An immediate step in catalyzing innovation was with the announcement of the Maseeh Entrepreneurship Prize Competition (MEPC), which will award $50,000 each year to enterprising USC Viterbi Engineering students. It is funded by a $1 million endowment from the Massiah Foundation.

The Policy Panel discussion focused on how engaging and effectively communicating with policy makers may be one of the greatest challenges facing engineers and educators. Daniel Schnur, director of the Jesse M. Unruh Institute of Politics at USC, explained that policy success requires communicating and recommending action from a policy maker’s perspective. “You need to show the policymakers why your idea solves their problem,” he said. UCLA healthcare economist Dana Goldman gave an example from his specialty saying that policymakers must understand that healthcare innovation in the form of advanced medical technology or electronic medical records will ultimately lead to savings costs and improved healthcare delivery.
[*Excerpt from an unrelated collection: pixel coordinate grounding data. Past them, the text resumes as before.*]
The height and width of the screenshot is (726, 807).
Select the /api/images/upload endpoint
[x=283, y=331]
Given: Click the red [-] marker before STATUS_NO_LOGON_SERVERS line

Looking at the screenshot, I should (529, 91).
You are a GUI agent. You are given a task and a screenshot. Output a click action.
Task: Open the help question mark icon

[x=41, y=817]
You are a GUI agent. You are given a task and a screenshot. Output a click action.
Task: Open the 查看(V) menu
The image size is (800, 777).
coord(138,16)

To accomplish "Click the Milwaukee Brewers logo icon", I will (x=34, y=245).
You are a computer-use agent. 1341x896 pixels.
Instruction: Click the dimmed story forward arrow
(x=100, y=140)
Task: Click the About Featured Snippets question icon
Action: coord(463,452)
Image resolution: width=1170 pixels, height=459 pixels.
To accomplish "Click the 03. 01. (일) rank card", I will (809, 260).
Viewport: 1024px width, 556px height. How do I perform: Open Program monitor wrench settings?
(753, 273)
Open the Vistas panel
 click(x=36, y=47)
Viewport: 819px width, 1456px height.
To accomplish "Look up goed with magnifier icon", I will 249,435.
At the Communication Panel, moderator Miles O’Brien called upon the engineering community to “toot your own horns. Good ideas are not enough — you have to sell them and sell yourselves.” O’Brien added that communicating science and engineering to a broader audience is itself a challenge and an opportunity. CNN chief business correspondent Ali Velshi added that: “we have to explain complicated things in a way that the audience can understand. What I want to do specifically is connect them to ideas, innovation, and inventions that will change the world.”

The Education Panel focused on the challenge of educating our future leaders in Science-Technology Education-Math (STEM) and emphasized that innovation and education go hand in hand. One example is the expansion and regional development of the NAE Grand Challenges Scholars Program. Susan Hackwood, executive director of the California Council on Science and Technology, stressed that educators must also think about ways to use digital education to reach students with STEM education and that the digital classroom of the future could augment traditional schools.

The Business Panel focused on how bringing the Grand Challenges to life requires corporate investment. Peter Williams, chief technology officer for the IBM-Big Green Initiative, emphasized that “we need to think of each of these Grand Challenges as a business rather than a grand idea.” One example came from Alexis Livanos, corporate vice president and chief technology officer of Northrop Grumman, who stated that his team is emphasizing one Grand Challenge: securing cyberspace. Livanos described a process to develop flexible systems and flexible architectures that can respond to an evolving threat in cyberspace. His team is working on “Observe, Orient, Decide, and Attack” (OODA), processes loop to address security issues.

The NAE Grand Challenges Summit proved to motivate and capture brilliant minds alike in whose hands the future is now placed. National Summit organizers included this year’s Summit host, the USC Viterbi School of Engineering, Duke University-Pratt School of Engineering, Olin College of Engineering, and the California Institute of Technology. Lockheed Martin was presenting sponsor, along with 25 other major corporations.